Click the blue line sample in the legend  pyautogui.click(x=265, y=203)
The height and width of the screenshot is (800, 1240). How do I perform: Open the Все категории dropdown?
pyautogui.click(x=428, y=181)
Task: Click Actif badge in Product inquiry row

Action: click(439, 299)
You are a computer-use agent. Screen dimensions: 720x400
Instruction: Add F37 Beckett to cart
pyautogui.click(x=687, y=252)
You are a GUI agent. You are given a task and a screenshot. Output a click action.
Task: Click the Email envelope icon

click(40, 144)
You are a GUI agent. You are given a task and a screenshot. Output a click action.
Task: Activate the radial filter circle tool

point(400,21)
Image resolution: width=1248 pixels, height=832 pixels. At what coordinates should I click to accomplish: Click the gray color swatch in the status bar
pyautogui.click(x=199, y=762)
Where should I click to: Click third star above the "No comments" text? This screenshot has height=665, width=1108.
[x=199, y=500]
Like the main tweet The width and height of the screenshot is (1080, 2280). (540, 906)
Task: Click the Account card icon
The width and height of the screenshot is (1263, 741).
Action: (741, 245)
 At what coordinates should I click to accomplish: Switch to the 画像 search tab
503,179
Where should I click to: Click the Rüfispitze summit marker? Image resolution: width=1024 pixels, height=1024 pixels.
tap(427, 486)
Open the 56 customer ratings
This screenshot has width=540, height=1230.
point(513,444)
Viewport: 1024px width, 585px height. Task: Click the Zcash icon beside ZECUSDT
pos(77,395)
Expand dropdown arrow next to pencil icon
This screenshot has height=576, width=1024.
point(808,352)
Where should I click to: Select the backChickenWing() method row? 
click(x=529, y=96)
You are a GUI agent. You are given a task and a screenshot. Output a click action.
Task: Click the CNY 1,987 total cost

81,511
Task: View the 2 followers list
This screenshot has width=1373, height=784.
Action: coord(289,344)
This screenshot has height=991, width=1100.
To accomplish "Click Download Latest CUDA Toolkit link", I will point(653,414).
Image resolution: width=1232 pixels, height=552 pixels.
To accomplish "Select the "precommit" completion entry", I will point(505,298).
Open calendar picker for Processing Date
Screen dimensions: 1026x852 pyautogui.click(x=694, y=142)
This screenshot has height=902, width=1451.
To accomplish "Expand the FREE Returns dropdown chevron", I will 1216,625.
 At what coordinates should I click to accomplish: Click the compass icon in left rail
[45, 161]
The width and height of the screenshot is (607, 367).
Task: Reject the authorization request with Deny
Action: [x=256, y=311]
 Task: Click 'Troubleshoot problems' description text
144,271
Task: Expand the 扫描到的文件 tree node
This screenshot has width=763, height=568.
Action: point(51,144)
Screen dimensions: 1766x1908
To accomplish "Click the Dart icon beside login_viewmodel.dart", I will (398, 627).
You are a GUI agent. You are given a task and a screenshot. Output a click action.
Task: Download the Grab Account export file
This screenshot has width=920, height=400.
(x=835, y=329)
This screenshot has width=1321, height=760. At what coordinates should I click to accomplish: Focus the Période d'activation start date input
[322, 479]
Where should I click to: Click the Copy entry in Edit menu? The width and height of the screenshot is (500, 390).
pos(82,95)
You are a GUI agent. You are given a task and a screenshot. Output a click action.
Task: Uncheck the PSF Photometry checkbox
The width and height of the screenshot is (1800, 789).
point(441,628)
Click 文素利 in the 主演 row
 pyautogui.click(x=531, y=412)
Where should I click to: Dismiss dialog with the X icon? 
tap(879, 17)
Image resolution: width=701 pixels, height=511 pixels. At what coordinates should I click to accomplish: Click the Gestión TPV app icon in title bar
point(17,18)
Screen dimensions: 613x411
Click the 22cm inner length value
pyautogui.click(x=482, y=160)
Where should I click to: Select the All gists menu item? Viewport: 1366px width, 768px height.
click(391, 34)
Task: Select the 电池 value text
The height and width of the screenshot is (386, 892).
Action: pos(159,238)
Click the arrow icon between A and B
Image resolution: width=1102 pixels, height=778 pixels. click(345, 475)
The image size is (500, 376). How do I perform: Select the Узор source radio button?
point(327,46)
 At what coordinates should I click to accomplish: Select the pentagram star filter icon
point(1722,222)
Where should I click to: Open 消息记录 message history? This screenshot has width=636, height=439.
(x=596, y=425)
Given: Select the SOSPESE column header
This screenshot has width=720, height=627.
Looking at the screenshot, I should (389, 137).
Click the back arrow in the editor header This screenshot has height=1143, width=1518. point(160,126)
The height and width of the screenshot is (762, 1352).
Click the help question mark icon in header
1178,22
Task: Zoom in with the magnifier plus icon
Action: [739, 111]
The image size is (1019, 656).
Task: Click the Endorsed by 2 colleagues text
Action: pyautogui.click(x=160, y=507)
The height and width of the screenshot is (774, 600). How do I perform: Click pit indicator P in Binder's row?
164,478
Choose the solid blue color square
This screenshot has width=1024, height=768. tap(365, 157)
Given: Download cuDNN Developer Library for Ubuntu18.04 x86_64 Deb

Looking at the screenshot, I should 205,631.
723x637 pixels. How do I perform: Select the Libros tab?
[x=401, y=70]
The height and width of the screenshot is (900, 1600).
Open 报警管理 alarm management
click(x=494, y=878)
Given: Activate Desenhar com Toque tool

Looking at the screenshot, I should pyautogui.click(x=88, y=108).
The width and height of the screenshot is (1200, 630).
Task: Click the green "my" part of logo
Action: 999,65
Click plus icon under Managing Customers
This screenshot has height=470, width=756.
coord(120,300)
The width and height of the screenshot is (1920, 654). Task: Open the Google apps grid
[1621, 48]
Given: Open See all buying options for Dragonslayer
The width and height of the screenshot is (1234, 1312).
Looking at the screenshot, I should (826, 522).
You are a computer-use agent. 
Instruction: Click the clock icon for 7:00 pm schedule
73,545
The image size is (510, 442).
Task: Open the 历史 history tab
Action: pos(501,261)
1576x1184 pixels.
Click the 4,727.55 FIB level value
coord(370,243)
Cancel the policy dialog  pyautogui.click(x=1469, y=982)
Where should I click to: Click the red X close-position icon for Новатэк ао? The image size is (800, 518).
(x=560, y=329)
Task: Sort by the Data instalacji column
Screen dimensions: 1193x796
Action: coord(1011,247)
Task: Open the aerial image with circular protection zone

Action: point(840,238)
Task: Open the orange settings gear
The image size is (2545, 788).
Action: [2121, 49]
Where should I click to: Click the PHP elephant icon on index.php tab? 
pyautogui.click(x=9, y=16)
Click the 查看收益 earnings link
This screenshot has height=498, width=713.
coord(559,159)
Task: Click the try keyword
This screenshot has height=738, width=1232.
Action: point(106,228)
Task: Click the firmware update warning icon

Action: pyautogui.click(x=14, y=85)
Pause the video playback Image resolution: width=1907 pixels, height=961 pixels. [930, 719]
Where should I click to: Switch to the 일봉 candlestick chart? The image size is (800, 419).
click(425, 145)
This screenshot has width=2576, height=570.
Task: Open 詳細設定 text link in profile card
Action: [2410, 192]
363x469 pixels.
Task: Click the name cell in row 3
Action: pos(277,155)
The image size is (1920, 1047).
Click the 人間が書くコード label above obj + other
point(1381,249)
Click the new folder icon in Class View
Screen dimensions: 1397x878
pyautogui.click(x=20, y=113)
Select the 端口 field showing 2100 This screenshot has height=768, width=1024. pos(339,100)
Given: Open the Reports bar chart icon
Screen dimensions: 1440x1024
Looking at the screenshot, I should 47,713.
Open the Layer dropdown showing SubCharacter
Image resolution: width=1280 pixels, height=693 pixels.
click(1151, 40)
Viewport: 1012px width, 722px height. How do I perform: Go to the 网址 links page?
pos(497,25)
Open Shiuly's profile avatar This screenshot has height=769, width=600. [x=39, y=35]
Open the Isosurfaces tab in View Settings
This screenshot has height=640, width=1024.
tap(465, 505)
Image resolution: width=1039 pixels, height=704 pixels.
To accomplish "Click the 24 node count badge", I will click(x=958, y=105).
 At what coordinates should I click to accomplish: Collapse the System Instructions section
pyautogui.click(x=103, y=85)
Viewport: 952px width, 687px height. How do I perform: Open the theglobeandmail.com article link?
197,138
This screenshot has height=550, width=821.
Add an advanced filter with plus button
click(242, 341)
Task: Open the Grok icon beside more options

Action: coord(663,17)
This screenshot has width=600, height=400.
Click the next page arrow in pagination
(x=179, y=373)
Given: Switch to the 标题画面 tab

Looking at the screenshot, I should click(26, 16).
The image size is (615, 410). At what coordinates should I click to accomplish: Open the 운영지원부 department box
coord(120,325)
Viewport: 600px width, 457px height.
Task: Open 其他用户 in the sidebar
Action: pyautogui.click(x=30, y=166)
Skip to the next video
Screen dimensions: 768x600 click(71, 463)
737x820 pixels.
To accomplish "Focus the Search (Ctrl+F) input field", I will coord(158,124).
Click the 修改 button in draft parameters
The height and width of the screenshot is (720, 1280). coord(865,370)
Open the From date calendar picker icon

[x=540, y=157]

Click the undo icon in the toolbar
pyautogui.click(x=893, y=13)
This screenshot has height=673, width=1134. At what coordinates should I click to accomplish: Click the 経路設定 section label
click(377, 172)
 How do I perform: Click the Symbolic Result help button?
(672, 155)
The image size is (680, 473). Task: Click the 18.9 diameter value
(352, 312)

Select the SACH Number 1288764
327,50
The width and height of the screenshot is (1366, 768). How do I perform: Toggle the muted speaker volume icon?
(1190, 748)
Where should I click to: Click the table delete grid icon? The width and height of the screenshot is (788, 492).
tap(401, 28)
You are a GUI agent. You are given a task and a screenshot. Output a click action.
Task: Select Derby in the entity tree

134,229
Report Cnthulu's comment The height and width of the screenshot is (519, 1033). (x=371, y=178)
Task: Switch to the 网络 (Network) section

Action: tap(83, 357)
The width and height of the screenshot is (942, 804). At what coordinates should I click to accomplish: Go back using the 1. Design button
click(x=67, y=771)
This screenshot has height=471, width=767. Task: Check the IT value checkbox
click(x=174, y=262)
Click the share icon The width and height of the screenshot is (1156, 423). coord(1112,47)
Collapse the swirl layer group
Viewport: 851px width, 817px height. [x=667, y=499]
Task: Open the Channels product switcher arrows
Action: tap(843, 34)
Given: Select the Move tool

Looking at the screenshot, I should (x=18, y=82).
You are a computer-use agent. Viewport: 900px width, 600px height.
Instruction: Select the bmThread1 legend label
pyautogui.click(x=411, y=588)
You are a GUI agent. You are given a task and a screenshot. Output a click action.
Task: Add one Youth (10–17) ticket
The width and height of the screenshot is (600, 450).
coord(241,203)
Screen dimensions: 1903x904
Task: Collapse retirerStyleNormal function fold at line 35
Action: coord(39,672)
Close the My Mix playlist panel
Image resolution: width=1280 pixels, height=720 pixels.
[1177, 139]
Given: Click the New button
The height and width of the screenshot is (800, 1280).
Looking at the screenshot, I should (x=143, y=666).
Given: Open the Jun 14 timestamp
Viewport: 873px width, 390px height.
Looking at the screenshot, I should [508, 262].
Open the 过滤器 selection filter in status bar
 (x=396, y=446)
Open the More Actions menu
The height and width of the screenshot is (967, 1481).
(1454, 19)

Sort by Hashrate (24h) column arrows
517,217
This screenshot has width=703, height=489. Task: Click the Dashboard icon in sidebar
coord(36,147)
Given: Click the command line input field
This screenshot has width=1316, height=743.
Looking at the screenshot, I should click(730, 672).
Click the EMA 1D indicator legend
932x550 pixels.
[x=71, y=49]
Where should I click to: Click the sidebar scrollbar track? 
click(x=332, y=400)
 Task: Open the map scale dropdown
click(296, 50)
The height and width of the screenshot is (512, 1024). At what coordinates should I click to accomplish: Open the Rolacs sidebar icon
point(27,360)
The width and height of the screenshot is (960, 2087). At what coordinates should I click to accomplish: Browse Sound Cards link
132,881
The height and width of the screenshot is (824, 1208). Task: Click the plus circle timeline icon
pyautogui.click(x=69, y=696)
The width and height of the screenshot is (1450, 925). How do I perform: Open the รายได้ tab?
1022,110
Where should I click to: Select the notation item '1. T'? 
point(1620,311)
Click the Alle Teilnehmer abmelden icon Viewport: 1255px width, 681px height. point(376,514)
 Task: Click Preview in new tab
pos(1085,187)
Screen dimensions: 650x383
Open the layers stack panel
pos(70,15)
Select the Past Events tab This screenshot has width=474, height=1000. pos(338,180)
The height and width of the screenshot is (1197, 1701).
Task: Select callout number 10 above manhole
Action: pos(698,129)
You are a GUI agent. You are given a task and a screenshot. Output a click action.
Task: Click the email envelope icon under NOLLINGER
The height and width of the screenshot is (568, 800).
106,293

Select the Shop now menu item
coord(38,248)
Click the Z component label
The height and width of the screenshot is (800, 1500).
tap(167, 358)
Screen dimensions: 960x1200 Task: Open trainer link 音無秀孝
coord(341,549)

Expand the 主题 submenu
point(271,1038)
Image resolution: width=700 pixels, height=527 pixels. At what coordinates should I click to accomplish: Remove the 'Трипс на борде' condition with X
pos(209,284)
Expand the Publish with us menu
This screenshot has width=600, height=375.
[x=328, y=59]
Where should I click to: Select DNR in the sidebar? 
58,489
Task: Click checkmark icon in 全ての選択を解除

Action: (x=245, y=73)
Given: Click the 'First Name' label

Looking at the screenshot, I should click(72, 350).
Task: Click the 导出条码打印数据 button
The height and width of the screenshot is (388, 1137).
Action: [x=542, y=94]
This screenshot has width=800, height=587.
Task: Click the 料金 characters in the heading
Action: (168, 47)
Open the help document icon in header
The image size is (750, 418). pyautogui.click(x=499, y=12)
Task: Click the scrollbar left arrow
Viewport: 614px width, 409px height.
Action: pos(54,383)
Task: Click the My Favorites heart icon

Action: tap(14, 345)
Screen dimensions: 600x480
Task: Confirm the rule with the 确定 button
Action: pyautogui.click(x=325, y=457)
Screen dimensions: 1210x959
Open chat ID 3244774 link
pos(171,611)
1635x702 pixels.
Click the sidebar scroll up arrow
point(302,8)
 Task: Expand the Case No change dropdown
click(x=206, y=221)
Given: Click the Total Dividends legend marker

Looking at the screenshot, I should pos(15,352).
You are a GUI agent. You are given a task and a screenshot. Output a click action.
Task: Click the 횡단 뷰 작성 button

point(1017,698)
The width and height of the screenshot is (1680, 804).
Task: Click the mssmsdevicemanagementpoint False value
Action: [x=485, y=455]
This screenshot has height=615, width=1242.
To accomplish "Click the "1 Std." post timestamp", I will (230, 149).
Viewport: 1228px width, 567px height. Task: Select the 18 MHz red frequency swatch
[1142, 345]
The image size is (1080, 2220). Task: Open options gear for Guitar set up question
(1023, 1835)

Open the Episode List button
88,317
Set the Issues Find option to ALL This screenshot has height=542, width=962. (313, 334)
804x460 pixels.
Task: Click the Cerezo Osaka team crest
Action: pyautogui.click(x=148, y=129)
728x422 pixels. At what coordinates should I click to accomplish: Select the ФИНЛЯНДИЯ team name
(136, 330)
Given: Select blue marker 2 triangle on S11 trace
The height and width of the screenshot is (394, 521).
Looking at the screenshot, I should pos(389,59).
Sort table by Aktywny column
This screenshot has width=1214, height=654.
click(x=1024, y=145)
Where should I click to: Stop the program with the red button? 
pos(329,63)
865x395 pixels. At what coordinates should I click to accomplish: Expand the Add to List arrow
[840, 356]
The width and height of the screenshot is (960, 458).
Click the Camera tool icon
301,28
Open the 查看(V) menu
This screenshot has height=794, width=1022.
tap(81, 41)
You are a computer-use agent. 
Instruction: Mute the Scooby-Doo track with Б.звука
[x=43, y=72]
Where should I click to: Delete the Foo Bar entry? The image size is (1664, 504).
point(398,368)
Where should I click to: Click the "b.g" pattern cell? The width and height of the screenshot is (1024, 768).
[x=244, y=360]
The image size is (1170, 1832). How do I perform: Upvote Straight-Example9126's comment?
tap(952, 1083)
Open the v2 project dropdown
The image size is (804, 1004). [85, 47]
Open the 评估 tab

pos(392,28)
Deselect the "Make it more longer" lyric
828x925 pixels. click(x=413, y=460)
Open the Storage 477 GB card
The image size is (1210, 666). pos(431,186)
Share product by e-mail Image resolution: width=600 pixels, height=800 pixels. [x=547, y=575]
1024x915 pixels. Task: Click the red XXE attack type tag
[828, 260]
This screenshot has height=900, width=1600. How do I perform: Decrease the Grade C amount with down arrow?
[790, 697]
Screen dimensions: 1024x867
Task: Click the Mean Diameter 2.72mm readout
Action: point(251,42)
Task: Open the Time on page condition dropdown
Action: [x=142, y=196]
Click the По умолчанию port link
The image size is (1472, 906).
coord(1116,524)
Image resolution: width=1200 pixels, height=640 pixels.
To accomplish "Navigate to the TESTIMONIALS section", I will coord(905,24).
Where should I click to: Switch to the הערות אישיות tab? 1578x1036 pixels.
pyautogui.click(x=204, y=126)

**THE TASK:**
I need every line of the data that has the word "will"; please list them.

**ANSWER TO THIS PROBLEM:**
To accomplish "Click Download Latest CUDA Toolkit link", I will point(653,414).
To accomplish "Select the "precommit" completion entry", I will point(505,298).
To accomplish "Expand the FREE Returns dropdown chevron", I will 1216,625.
To accomplish "Click the Dart icon beside login_viewmodel.dart", I will (398, 627).
To accomplish "Click the 24 node count badge", I will click(x=958, y=105).
To accomplish "Focus the Search (Ctrl+F) input field", I will coord(158,124).
To accomplish "Click the "1 Std." post timestamp", I will (230, 149).
To accomplish "Navigate to the TESTIMONIALS section", I will coord(905,24).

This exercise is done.